Occasional musings, Geistesblitze, photos, drawings etc. by a "resident alien", who has landed on American soil from a far-away planet called "Germany".

Showing posts with label Borges on German. Show all posts
Showing posts with label Borges on German. Show all posts

Monday, July 21, 2008

The awful German language

In a thriller I recently read, the author describes people waiting at an airport and speaking in "ugly German". This was an aside, of no consequence to anything in the plot: It's simply understood that German is ugly. I have encountered this attitude many times while living in the US, and it has motivated me to launch this post.

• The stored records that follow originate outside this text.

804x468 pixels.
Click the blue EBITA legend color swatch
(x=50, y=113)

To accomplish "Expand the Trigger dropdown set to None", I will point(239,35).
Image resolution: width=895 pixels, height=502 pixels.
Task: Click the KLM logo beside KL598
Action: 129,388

It's true that German can be ugly. We have our share of poetic hacks who butcher their syntax to make their sentences fit some strict meter or rhyme scheme. German academic prose has a bad reputation that is not entirely undeserved: There are indeed professors (and others) who consider unreadabilty a sign of profundity—I've seen sentences that do not yield their meaning even after a third parsing. But then there are the masters, and it is they who show us how expressive and musical German can be. One would not try to assess the beauty of (American) football by watching one's neighbor quarterbacking a pick-up team—one would watch Joe Montana or Danny Marino. Similarly, one should go to Goethe, and Hölderlin, and Rilke to find out what German can do. And this tradition is neither restricted to poetry nor dead. Among modern prose authors, for example, I find that Christoph Ransmeyer’s language has a beauty that is positively seductive.

Let me, then, kick off this discussion by summoning the great Jose Luis Borges as witness. I'm grateful that Laraine Flemming pointed me to his poem To the German Language. It reads so well in English that I thought at first it was written by Borges like this. But then I found the Spanish original and realized that the English version was a translation by the poet and translator Christopher Mulrooney. I think either version will serve nicely to start a discussion.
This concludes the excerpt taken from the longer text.